**PASSAGE SHOWN**:
Flickr: RedCrossNewJersey

Some families across the state are getting new smoke alarms in their homes free of charge. As MPB's Alexis Ware reports, alarms are helping to reduce fire-related deaths. 


The Mississippi Fire Marshal is giving more than one thousand smoke alarms to families throughout the state. The  alarms are provided through Vision 20/20,  a nationwide program to encourage fire prevention. 

Commissioner of Insurance and State Fire Marshal Mike Chaney says properly working smoke alarms are crucial in preventing fire-related deaths. 

"A smoke alarm basically wakes you up. Most people in a fire death do not die from the fire itself, they die from inhalation of smoke. When you inhale two or three breaths of smoke which is a silent killer you can't breath. It's heavier than oxygen or air and stays in your lungs and you suffocate" 

There have been 16 fire-related deaths in 2017, ten of which were in buildings without operating smoke alarms. Chaney says in the past eight years, the number of those deaths has been reduced by nearly 36 percent.

**EXERCISE REQUIREMENTS**:
(1) From the smoke alarm report, list every figure it gives about fire-related deaths.
(2) Say whether each statement agrees with the smoke alarm report, giving yes or no and quoting the words of the report that decide it. (a) The alarms come from a program limited to Mississippi. (b) Families receive the alarms without paying for them. (c) Chaney says most fire deaths are caused by the flames themselves.
(3) Continue the smoke alarm report, starting after its final sentence.

**EXTRACTED ENTRIES**:

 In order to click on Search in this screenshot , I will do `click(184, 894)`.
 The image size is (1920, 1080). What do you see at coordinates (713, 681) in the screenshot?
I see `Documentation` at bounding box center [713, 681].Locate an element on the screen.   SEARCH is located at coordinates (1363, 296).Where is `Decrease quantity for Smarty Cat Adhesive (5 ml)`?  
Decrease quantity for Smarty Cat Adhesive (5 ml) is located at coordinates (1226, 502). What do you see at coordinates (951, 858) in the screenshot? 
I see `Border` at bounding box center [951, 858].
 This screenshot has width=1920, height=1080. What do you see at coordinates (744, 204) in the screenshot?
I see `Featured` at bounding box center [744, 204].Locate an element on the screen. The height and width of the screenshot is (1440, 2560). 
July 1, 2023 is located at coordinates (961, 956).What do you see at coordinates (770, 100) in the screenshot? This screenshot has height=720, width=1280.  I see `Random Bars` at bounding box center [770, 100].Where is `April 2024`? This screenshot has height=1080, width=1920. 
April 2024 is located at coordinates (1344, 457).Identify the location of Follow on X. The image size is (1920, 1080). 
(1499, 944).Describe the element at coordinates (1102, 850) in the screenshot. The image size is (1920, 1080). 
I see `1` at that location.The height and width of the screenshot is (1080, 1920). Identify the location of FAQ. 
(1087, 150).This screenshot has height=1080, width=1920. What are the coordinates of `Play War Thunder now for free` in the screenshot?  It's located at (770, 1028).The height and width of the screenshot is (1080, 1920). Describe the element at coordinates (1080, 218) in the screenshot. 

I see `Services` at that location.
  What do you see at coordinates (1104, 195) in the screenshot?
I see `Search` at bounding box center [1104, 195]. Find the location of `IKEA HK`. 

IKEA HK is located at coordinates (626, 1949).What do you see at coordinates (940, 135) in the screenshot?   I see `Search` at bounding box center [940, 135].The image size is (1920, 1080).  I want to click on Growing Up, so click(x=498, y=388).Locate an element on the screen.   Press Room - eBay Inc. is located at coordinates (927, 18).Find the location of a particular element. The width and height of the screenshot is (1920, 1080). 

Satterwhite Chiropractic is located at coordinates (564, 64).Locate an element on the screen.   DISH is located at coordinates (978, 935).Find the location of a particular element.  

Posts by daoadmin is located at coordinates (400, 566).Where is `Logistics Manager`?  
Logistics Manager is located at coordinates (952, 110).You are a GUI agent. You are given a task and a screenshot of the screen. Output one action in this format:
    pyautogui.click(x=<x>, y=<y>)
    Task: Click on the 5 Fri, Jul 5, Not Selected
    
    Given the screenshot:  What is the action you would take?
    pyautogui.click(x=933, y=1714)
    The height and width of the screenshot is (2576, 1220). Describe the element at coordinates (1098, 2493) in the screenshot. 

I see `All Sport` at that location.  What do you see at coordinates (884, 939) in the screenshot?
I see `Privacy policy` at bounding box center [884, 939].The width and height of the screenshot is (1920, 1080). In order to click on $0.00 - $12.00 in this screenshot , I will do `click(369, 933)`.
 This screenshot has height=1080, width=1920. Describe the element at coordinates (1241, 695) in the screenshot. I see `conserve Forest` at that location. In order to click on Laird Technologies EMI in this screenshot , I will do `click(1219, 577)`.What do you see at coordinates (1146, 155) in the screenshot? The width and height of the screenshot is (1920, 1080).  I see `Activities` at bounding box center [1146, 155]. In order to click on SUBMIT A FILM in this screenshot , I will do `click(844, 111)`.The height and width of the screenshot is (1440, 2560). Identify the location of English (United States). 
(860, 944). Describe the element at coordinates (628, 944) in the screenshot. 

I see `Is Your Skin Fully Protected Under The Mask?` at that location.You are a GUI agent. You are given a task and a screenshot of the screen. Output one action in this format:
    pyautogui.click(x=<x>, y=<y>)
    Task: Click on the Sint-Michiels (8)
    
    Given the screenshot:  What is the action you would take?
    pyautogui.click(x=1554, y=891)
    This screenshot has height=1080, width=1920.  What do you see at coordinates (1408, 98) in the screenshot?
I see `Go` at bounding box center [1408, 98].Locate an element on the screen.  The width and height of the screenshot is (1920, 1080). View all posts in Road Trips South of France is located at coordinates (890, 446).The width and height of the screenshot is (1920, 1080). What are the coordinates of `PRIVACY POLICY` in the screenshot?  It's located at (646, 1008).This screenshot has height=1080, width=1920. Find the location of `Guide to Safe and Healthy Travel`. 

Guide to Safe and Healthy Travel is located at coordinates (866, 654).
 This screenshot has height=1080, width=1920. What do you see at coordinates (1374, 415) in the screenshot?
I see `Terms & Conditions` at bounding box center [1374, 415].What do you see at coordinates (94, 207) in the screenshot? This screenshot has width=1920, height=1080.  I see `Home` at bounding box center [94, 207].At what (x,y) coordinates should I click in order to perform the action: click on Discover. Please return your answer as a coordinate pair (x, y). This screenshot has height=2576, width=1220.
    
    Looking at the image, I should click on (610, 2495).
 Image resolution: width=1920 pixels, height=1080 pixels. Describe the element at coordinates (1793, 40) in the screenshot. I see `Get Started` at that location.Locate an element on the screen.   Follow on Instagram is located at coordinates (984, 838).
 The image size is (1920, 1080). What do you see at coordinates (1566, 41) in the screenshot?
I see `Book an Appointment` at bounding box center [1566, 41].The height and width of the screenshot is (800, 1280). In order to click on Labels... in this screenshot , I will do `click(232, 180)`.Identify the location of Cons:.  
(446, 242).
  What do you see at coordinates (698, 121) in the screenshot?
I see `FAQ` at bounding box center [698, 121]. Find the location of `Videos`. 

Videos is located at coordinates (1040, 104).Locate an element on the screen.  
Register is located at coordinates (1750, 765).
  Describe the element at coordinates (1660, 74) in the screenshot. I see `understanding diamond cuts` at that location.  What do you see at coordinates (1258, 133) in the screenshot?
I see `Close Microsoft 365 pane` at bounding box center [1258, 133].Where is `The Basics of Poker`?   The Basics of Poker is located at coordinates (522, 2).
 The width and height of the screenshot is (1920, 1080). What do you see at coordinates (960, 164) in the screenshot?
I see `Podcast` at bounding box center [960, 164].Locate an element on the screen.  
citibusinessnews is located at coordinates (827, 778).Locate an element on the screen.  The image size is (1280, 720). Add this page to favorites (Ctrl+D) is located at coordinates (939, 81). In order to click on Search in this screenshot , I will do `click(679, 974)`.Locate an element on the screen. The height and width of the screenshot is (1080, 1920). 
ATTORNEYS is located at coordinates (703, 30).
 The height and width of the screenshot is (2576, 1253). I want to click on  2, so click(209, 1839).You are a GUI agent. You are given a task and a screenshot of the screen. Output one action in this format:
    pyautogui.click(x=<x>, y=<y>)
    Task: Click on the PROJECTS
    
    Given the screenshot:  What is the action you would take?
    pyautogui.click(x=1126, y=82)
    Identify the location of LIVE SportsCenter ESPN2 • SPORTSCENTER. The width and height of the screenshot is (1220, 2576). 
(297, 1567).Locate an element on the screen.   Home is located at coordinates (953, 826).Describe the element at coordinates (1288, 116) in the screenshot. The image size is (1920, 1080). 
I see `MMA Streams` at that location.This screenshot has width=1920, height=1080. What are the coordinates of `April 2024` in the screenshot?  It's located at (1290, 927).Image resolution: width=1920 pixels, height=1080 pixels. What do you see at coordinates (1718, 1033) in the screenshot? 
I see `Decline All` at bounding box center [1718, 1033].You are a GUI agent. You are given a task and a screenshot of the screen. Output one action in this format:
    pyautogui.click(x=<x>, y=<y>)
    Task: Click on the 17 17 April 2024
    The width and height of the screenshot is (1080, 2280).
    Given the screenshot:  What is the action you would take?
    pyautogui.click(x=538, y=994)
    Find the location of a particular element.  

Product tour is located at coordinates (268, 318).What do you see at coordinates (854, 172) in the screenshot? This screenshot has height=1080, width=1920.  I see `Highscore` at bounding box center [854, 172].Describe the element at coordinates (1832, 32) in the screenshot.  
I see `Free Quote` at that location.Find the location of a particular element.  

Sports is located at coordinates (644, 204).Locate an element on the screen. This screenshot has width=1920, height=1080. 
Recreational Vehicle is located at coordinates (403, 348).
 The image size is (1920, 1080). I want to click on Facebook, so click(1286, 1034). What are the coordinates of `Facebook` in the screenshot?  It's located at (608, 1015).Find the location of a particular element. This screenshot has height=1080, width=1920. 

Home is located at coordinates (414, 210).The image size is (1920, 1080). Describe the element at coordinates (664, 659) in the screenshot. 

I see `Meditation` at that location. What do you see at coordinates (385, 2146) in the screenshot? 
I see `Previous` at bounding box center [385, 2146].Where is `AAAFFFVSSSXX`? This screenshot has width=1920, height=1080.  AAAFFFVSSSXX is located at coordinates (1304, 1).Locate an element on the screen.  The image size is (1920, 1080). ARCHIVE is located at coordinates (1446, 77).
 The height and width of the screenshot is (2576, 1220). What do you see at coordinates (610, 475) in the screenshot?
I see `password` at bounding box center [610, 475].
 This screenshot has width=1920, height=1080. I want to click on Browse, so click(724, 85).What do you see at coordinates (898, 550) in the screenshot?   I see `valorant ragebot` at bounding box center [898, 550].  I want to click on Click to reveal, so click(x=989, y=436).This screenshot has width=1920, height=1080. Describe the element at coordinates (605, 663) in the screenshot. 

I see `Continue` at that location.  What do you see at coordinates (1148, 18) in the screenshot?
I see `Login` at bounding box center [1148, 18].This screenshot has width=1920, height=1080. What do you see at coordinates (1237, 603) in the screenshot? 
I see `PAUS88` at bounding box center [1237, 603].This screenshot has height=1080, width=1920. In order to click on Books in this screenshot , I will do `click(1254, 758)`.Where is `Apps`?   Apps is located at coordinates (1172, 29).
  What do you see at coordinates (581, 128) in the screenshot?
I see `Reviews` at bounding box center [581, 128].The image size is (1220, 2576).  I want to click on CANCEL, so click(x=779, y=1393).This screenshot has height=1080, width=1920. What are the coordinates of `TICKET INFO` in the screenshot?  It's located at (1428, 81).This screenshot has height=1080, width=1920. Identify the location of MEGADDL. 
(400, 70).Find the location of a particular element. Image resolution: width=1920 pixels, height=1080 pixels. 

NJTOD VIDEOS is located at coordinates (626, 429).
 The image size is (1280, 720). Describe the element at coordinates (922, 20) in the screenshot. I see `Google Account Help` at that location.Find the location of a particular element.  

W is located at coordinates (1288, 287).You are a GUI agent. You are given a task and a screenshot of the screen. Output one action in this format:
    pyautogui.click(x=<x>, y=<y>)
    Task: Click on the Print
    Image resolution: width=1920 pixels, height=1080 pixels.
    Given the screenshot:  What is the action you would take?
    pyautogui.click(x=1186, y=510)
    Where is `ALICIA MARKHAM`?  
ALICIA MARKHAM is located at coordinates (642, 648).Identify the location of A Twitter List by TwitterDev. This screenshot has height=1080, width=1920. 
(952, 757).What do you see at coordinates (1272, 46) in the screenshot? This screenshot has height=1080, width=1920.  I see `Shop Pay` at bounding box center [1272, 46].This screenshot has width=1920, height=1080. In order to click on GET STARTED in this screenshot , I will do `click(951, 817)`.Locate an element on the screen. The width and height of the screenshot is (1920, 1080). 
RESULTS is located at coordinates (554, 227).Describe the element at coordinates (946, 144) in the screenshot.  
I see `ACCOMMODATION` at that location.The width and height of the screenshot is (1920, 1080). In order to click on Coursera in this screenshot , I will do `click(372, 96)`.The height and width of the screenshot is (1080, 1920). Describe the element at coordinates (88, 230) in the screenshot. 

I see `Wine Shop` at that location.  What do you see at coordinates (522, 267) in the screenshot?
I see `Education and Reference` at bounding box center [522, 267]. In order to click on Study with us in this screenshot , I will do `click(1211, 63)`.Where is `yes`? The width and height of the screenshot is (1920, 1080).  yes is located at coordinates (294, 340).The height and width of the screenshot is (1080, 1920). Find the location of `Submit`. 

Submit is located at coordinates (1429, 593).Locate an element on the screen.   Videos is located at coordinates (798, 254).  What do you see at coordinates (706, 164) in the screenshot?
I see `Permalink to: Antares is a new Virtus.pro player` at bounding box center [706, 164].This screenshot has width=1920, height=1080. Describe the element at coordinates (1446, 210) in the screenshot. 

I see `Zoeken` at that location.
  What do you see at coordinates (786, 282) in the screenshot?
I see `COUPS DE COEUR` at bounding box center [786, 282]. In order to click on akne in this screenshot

**THE ANSWERS**:
(1)
- 16 fire-related deaths in 2017
- ten of those deaths occurred in buildings without operating smoke alarms
- a reduction of nearly 36 percent in the number of those deaths over the past eight years

(2)
(a) No: "a nationwide program to encourage fire prevention"
(b) Yes: "getting new smoke alarms in their homes free of charge"
(c) No: "Most people in a fire death do not die from the fire itself, they die from inhalation of smoke."

(3)
More than 300 alarms have already been distributed to fire departments in Brandon, Starkville and Oktibbeha County. 

Brandon Fire Chief Terry Wages says the program allows his department to inspect homes for more than just potential fire hazards. 

"There's a lot of things that we can catch on these home inspections not just fire. We may go into an elderly person's home and notice that their door going out to the backyard has a loose threshold. So, the community risk reduction program is designed to try to remove any possible hazards from within homes."

Chaney says the alarms the state is distributing have batteries that last for ten years.